Faux. S’ils changent d’Entreprise, ce n’est pas par frivolité, c’est parce que celle qui les emploie ne les comble pas.
- 4/ Les jeunes manquent de « drive ».
Faux. Ils sont simplement « drivés » par des considérations et objectifs différents de leurs prédécesseurs.
Faire de l’argent, faire de la richesse pour la richesse est de moins en moins un drive chez les jeunes, qui préfèrent donner un autre sens à leur vie que l’enrichissement matériel.
- 5/ Les jeunes sont distraits (manquent de concentration) à cause de leur addiction aux nouvelles technologies.
Faux. En revanche, les jeunes sont en règle générale plus enclins que les générations précédentes à l’usage des nouvelles technologies, mais cela leur permet d’être très productifs dans de nombreux cas.
Une grande partie des managers aura beaucoup de difficulté à se séparer de son besoin de contrôle, et le fera d’autant plus difficilement qu’elle restera perméable aux stéréotypes indiqués ci-dessus. L’enjeu est grand.
Une récente étude menée par la City University London et l'Université de Pennsylvanie apporte une explication scientifique à l'émergence soudaine et spontanée de conventions sociales.
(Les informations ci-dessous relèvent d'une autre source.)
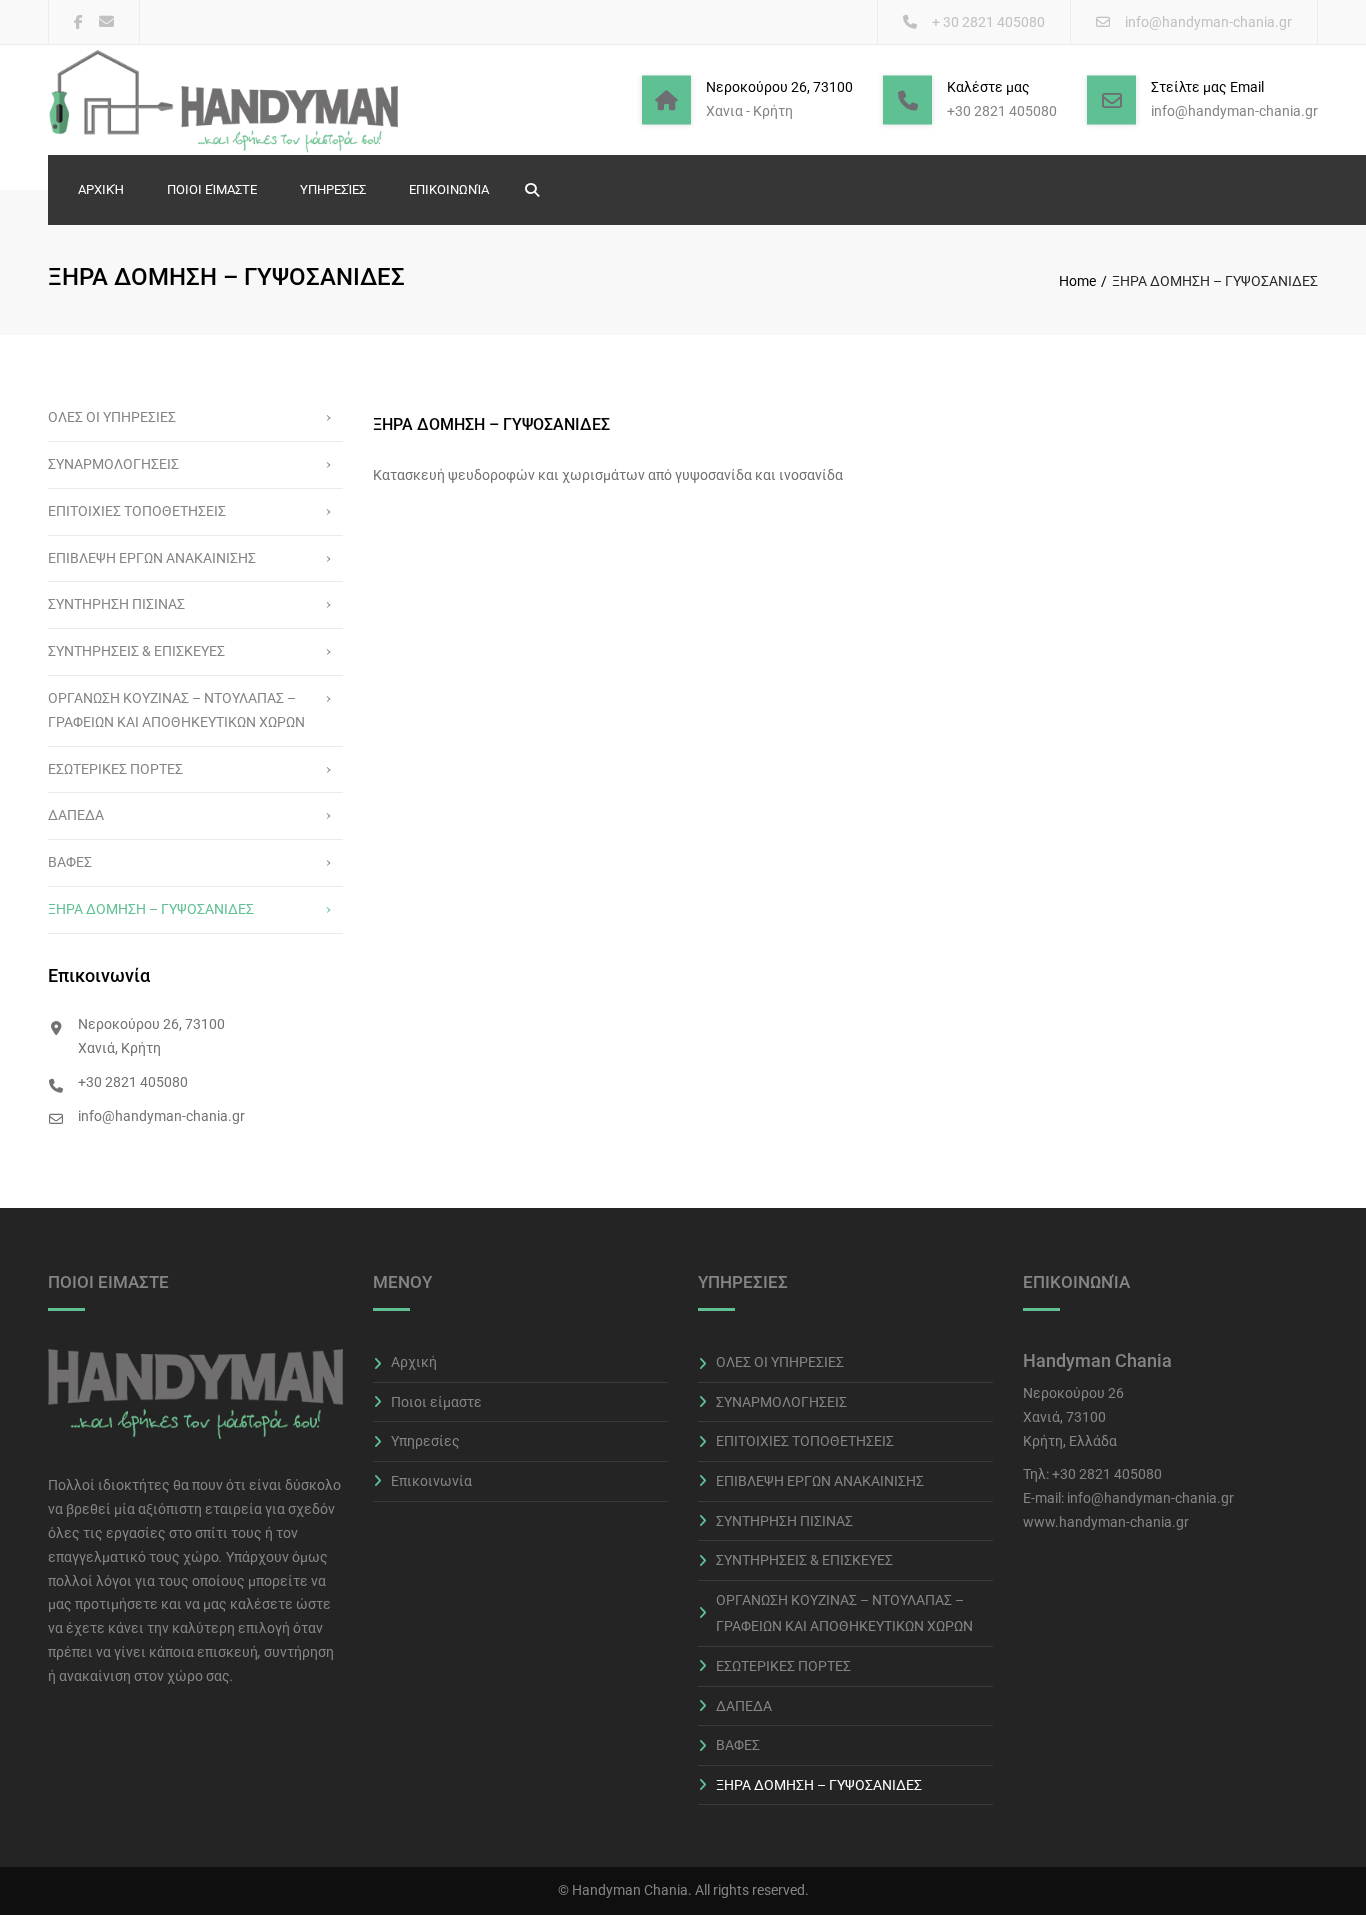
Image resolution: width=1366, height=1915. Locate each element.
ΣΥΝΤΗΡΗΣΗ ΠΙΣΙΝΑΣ (116, 604)
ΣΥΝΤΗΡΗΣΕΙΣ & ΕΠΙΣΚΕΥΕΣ (136, 651)
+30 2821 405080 (1107, 1474)
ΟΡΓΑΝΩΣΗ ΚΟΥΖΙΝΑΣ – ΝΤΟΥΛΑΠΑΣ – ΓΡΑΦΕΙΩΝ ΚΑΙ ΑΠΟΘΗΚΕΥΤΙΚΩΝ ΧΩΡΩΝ (176, 710)
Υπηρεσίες (333, 189)
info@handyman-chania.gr (1208, 22)
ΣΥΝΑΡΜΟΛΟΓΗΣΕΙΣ (113, 464)
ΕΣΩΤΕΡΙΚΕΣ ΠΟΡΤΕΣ (115, 769)
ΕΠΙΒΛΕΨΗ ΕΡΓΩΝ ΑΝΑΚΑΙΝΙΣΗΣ (152, 558)
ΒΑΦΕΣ (70, 862)
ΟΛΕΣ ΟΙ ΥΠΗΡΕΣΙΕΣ (112, 417)
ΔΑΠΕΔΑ (76, 815)
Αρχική (101, 189)
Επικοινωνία (449, 189)
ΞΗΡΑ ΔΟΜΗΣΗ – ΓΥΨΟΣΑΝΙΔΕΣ (151, 909)
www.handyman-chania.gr (1106, 1522)
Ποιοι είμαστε (212, 189)
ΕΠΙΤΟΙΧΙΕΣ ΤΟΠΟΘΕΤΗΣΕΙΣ (137, 511)
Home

Ces conventions ou normes (comme se serrer la main ou porter une cravate) semblent surgir de nulle part, en l'absence de toute force extérieure. C’est le fameux théorème de la « génération spontanée ».
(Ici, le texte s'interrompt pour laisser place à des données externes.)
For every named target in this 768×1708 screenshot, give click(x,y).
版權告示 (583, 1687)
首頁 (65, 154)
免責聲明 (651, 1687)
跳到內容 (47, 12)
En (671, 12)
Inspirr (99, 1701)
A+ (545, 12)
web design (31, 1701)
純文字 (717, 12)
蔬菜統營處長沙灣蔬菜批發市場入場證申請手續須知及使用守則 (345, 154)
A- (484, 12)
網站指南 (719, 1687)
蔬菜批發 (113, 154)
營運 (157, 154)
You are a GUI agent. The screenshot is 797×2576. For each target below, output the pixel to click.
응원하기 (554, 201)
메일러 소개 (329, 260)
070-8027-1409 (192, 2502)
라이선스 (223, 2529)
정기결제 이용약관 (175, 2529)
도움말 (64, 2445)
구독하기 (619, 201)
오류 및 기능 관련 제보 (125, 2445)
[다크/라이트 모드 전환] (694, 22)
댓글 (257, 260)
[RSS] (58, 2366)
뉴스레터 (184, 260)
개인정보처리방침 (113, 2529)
« Notre étude explique comment certaines idées et certains comportements se mettent en place, puis se généralisent soudainement, affirme Dr Centola. Contrairement à une idée fausse généralisée, ce processus ne dépend pas de la présence d'une forme de leader ou d'une source médiatique centralisée coordonnant une population. Nous montrons un consensus qui s'établit uniquement sur les interactions normales des personnes dans leurs réseaux sociaux.
Les conventions forment les briques avec lesquelles nous construisons notre vie sociale, depuis la façon de nous saluer, par exemple en nous serrant la main, jusqu'à la décision de porter une cravate, indique Dr Baronchelli.
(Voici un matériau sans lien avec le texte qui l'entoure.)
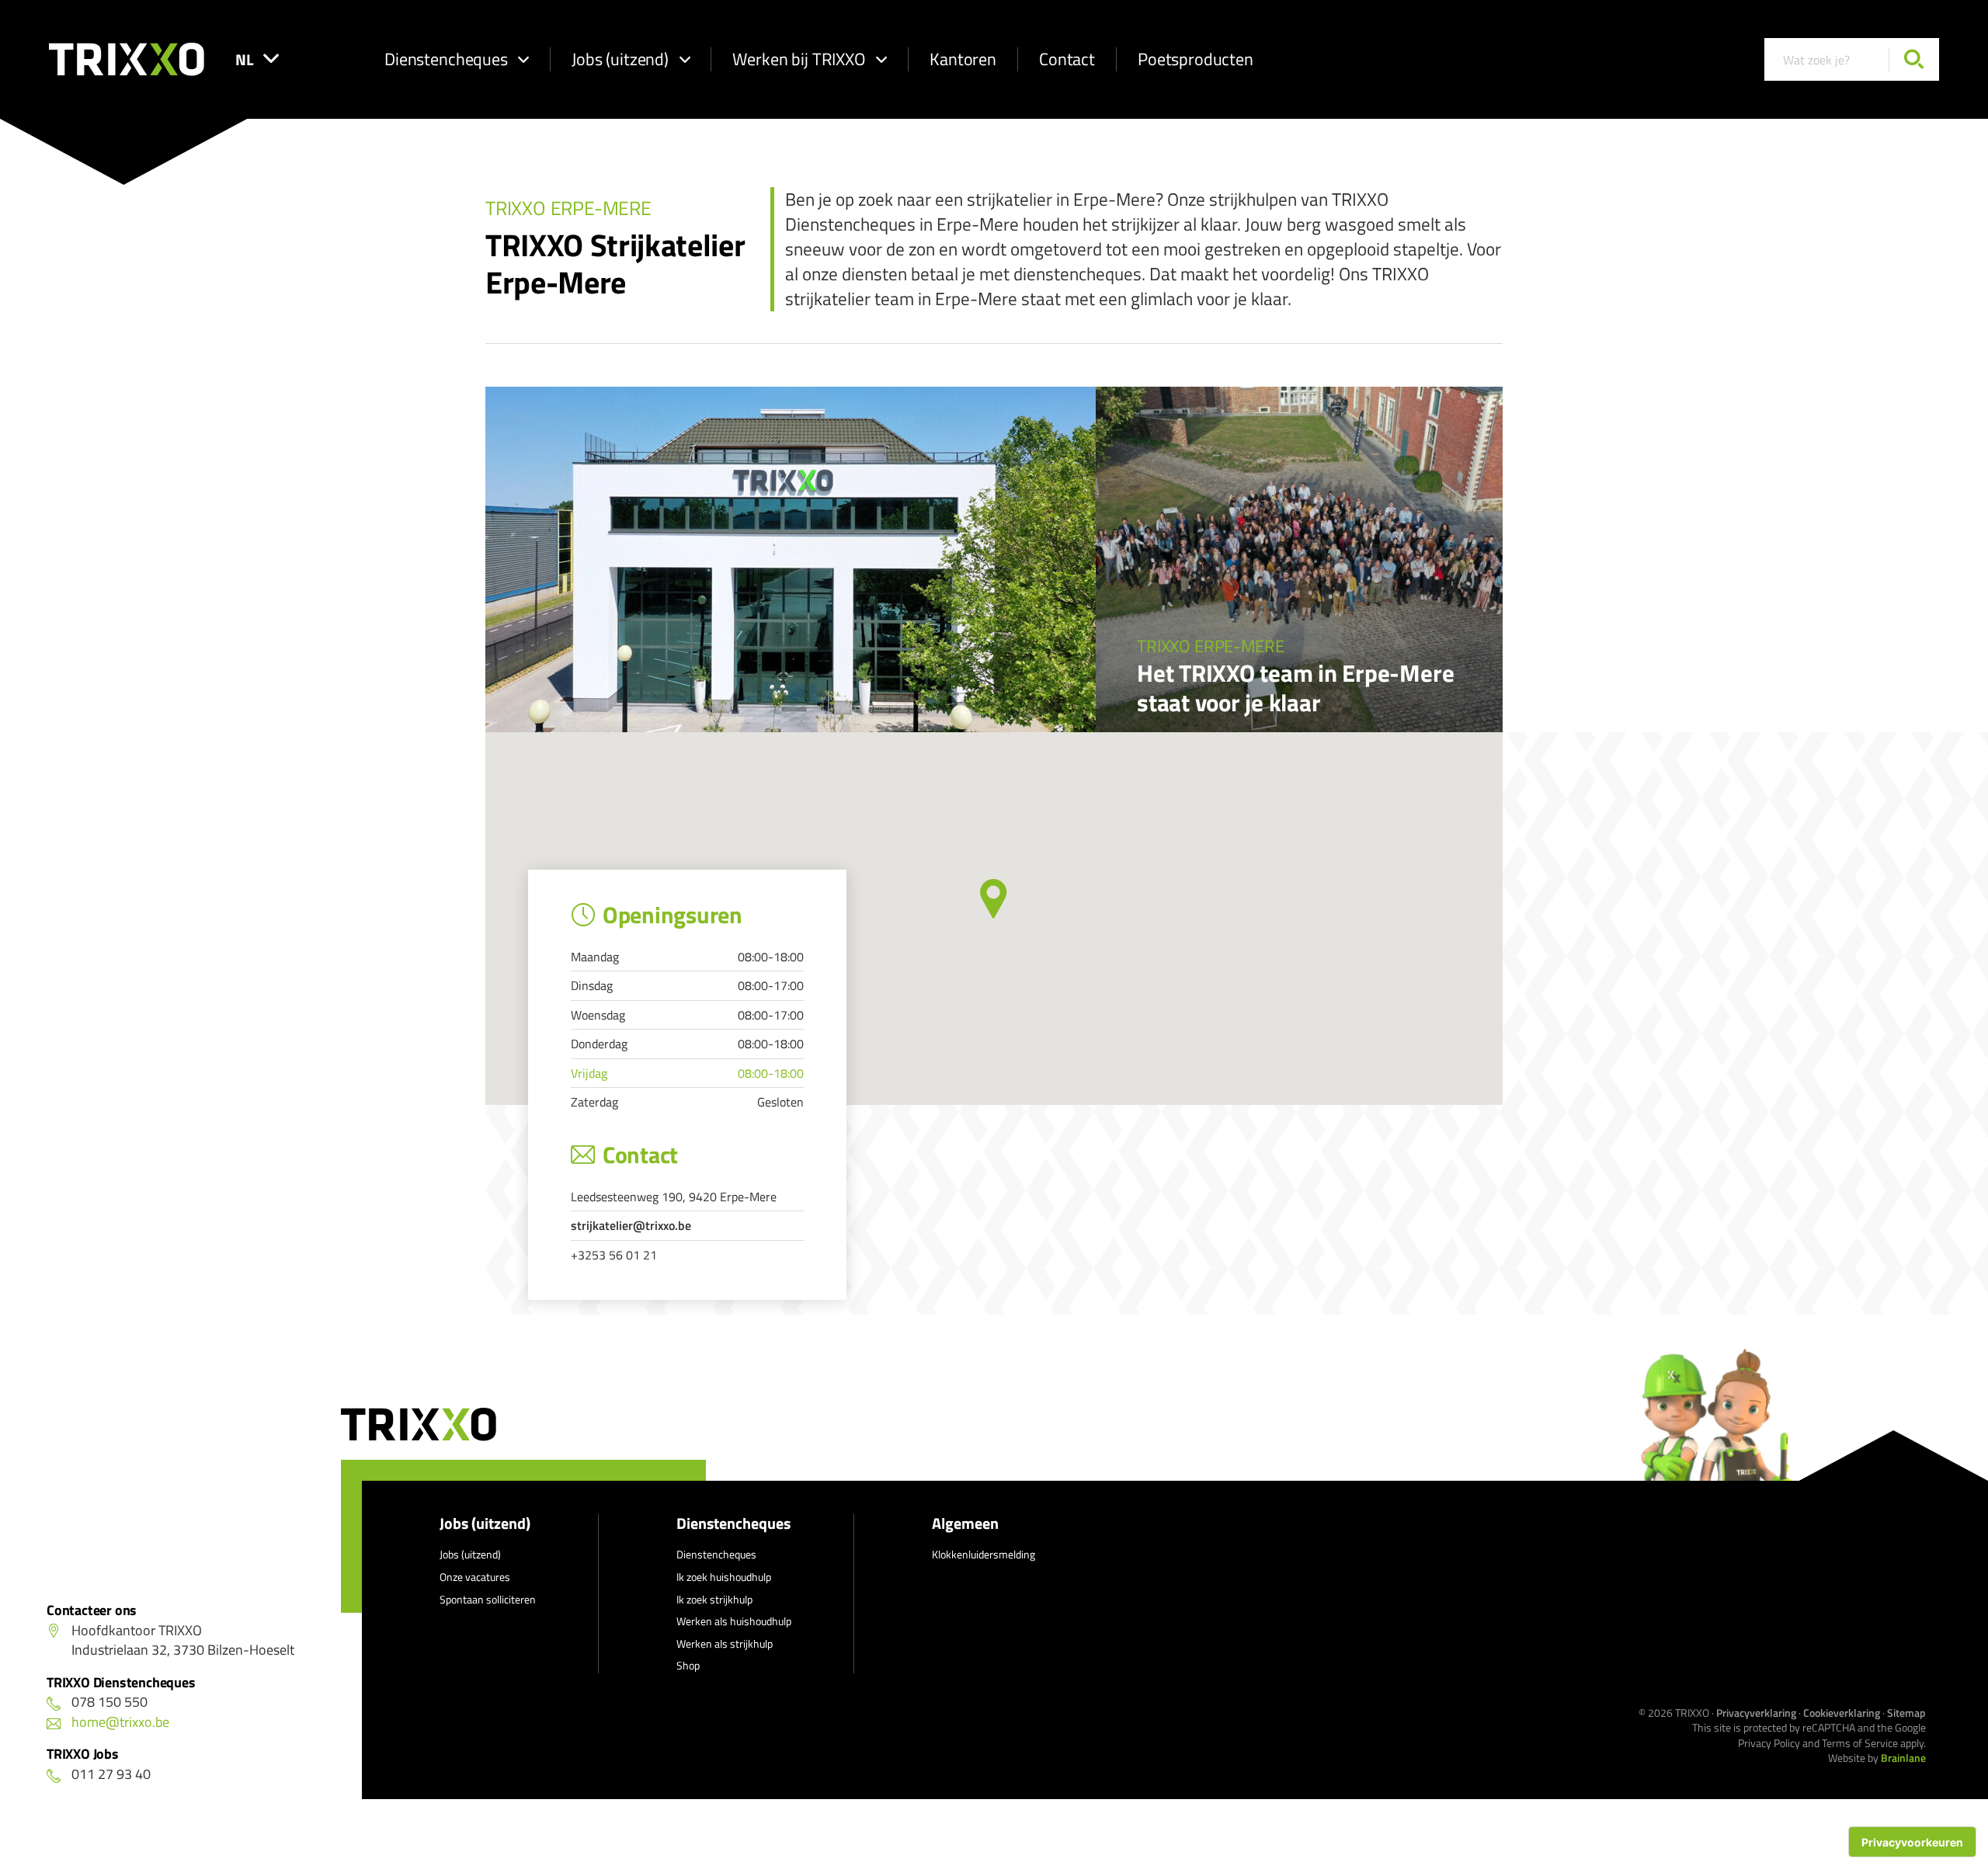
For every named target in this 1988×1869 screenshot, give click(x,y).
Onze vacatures (475, 1577)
Quand on y réfléchit, une cravate est un accessoire ridicule. Il est de moins en moins rare de rencontrer des dirigeants et managers sans cravates, et pas seulement lors de séminaires.
Les start-ups fondées par des jeunes obéissent à des fonctionnements nouveaux, parmi lesquels la confiance, basée sur la loyauté, prime. L’entreprise à succès de demain sera très probablement une entreprise « virtuose », dans laquelle l’humain dépassera les « process ».
Nous assistons à l’émergence des entreprises «Y» décrites par Mc Gregor dans les années …60.
Celles dans lesquelles les « outils » managériaux sont rangés au placard pour faire place à la considération, celle où l’estime remplace l’autorité statutaire, celle où le sens du collectif domine les ego, celle où l’autonomie des collaborateurs vient renforcer la marge de manœuvre des leaders, celle où l’exigence de tous fait échec au carriérisme, celle où on pratique la bienveillance, sans complaisance, celle où les clients sont plus que des opportunités de vente, celle où le savoir, la réflexion, l’implication sont le fait de la plupart, indépendamment des positions hiérarchiques, où chacun fait sa part, où les équipes s’entraident.
Celles enfin, qui permettent à chacun d’exprimer et montrer le meilleur de lui-même, parce que le management est investi dans la réussite collective, partagée et responsable.
On observera au cours des prochaines années une mutation profonde des rapports humains dans l’entreprise. Les collaborateurs de tous « niveaux » s’attacheront au sens de leur mission et la voudront de plus en plus compatible avec le sens de leur vie.
La « course à l’échalote » est désormais désuète. De moins en moins de personnes s’attacheront à se mobiliser plus, pour gagner plus, et acquérir plus de choses pour impressionner des gens dont ils n’ont fondamentalement rien à faire.
Les incentives monétaires auront de plus en plus une influence négative sur les personnes et les performances, il y aura de moins en moins de mercenaires. Ils n’auront de place que dans les entreprises mécanistes, anachroniques, à l’espérance de vie courte.
« Time is money » devient « Time is life », et de plus en plus de personnes aspirent à une vie riche de sens plus que de possessions.